Pelarangan yang dimaksudkan adalah memasang perangkat atau tambahan pada jaringan telekomunikasi untuk mendapat informasi dengan cara tidak sah. 15 tahun jadi ancaman penjara maksimal untuk kasus penyadapan.
Sedangkan penyadapan berdasarkan UU Nomor 11/2008 tentang Informasi dan Transaksi Elektronik (ITE) penyadapan masuk dalam istilah intersepsi.
Intersepsi atau penyadapan menurut UU ITE adalah kegiatan untuk mendengarkan, merekam, membelokkan, mengubah, menghambat, dan/atau mencatat transmisi Informasi Elektronik dan/atau Dokumen Elektronik yang tidak bersifat publik, baik menggunakan jaringan kabel komunikasi maupun jaringan nirkabel, seperti pancaran elektromagnetis atau radio frekuensi.
Namun tentunya unsur-unsur penyadapan harus terpenuhi, seperti tertuang di Pasal 31 ayat (1) dan (2) UU ITE:
(1) Setiap Orang dengan sengaja dan tanpa hak atau melawan hukum melakukan intersepsi atau penyadapan atas Informasi Elektronik dan/atau Dokumen Elektronik dalam suatu Komputer dan/atau Sistem Elektronik tertentu milik orang lain.

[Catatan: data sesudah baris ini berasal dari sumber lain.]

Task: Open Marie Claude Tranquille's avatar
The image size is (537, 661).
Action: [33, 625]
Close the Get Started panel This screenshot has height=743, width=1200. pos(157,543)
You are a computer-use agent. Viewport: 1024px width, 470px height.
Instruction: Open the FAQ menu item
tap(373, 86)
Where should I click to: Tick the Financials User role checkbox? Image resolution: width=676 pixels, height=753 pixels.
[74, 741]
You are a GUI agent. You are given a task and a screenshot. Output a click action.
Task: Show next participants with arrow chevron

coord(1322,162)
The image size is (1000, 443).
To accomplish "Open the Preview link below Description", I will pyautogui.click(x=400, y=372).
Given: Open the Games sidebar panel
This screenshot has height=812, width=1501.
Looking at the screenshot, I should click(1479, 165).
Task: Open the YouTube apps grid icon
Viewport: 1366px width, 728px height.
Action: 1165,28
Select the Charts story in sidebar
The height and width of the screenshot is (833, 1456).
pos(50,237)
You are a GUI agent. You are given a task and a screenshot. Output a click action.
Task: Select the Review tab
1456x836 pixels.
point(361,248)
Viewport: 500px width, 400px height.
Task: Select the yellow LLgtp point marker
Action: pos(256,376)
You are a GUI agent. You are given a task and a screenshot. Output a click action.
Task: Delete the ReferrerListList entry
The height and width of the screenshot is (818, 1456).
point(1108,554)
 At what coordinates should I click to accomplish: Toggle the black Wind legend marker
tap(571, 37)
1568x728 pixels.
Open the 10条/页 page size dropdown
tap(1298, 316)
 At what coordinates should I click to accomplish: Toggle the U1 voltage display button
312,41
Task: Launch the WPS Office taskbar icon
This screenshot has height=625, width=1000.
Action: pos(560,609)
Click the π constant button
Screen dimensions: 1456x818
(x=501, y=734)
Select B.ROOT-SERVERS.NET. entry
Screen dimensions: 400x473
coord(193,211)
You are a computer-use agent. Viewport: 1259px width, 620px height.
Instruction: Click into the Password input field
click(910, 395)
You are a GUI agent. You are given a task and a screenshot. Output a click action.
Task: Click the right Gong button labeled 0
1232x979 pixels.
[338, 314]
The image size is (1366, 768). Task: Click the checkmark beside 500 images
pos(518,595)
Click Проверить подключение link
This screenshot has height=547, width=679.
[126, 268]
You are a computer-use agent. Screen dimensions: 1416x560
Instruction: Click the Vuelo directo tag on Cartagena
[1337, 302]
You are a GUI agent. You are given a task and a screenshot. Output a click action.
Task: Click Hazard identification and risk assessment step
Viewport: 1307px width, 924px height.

(2) Setiap Orang dengan sengaja dan tanpa hak atau melawan hukum melakukan intersepsi atas transmisi Informasi Elektronik dan/atau Dokumen Elektronik yang tidak bersifat publik dari, ke, dan di dalam suatu Komputer dan/atau Sistem Elektronik tertentu milik Orang lain, baik yang tidak menyebabkan perubahan apa pun maupun yang menyebabkan adanya perubahan, penghilangan, dan/atau penghentian Informasi Elektronik dan/atau Dokumen Elektronik yang sedang ditransmisikan.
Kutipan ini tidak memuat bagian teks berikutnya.